Exercise passage:
__________

As the Minister of State will be aware, a cancer diagnosis can be devastating physically, mentally and emotionally but also financially for the person who has cancer and his or her wider family. Thousands of cancer patients face into a financial burden in the region of €700 to €800 per month, which is nearly €10,000 a year. At the same time, many are left out of work or on reduced hours. The average household can lose out on €18,000 per year, which can devastate any household at the wrong moment. Obviously, low-income households are particularly vulnerable. Consider any family dealing with a cancer diagnosis and the additional stress of associated financial costs. How could the Minister of State justify setting a debt collector on them and tolerate the sending of threatening letters in an attempt to recoup a small amount of money, at most a couple of hundred euro, from a family that is already struggling with so much? Given its prevalence and potential severity, it is only right that beating cancer and supporting people with cancer is a top priority for us individually, the political system and the wider community health system.

__________

Stored data entries:

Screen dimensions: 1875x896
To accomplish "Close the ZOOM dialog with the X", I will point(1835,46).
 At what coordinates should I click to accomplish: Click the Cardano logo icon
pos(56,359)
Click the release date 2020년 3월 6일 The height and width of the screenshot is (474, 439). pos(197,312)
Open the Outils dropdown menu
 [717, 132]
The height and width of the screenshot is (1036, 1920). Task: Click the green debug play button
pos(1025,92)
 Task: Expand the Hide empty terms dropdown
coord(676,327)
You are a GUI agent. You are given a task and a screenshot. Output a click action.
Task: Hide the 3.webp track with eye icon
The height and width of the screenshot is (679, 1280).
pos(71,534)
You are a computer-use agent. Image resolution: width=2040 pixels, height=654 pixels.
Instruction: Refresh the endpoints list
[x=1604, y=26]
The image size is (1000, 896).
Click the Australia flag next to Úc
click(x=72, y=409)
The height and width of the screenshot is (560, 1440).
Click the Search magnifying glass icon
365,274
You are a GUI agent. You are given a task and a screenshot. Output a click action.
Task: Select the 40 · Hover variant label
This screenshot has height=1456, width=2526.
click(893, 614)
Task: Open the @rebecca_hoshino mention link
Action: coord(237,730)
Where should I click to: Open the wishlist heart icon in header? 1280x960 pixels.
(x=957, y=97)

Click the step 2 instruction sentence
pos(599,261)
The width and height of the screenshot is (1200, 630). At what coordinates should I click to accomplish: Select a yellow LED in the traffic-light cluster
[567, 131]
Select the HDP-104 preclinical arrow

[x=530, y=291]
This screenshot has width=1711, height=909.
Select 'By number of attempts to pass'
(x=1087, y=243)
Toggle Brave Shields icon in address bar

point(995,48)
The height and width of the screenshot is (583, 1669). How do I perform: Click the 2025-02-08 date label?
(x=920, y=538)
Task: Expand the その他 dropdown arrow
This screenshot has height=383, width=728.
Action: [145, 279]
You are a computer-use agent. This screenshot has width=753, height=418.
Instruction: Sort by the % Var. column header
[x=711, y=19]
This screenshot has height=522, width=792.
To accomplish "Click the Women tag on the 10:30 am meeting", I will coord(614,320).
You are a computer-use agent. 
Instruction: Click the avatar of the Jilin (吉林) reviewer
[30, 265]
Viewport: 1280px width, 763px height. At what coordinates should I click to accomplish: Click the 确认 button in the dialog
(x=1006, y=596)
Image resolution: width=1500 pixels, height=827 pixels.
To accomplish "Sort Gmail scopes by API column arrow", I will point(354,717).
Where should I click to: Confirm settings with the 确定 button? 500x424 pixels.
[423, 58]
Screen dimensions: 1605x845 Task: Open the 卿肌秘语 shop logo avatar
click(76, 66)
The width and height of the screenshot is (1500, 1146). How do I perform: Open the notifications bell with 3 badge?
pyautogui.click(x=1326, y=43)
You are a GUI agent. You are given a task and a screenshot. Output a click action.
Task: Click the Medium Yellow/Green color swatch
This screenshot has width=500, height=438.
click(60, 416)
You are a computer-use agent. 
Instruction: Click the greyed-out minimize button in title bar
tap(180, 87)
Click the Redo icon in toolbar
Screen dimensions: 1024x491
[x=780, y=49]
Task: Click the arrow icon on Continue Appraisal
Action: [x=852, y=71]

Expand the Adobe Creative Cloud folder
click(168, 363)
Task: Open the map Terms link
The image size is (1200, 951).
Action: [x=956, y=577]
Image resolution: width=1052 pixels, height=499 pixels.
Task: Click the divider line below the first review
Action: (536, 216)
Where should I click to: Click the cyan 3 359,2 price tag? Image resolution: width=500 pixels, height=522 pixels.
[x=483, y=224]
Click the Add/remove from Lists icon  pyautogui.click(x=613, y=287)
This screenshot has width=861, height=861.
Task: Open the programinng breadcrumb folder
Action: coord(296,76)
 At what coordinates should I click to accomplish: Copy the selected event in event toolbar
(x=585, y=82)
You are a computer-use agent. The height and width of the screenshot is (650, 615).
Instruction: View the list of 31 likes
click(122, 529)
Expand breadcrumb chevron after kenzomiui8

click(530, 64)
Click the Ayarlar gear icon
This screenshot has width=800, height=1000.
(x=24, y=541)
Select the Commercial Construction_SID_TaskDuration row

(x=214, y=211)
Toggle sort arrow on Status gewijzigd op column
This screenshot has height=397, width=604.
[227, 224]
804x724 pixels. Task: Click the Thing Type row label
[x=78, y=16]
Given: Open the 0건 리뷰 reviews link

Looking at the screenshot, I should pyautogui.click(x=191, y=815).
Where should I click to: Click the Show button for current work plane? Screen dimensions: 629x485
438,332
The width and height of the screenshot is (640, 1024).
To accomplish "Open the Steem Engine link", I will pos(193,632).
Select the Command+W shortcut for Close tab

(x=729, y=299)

__________

Work to be completed: In the passage on the financial burden of a cancer diagnosis, how much can the average household lose out on per year? The records stand apart from the passage and have no connection to it.

Answer to the exercise: €18,000 per year.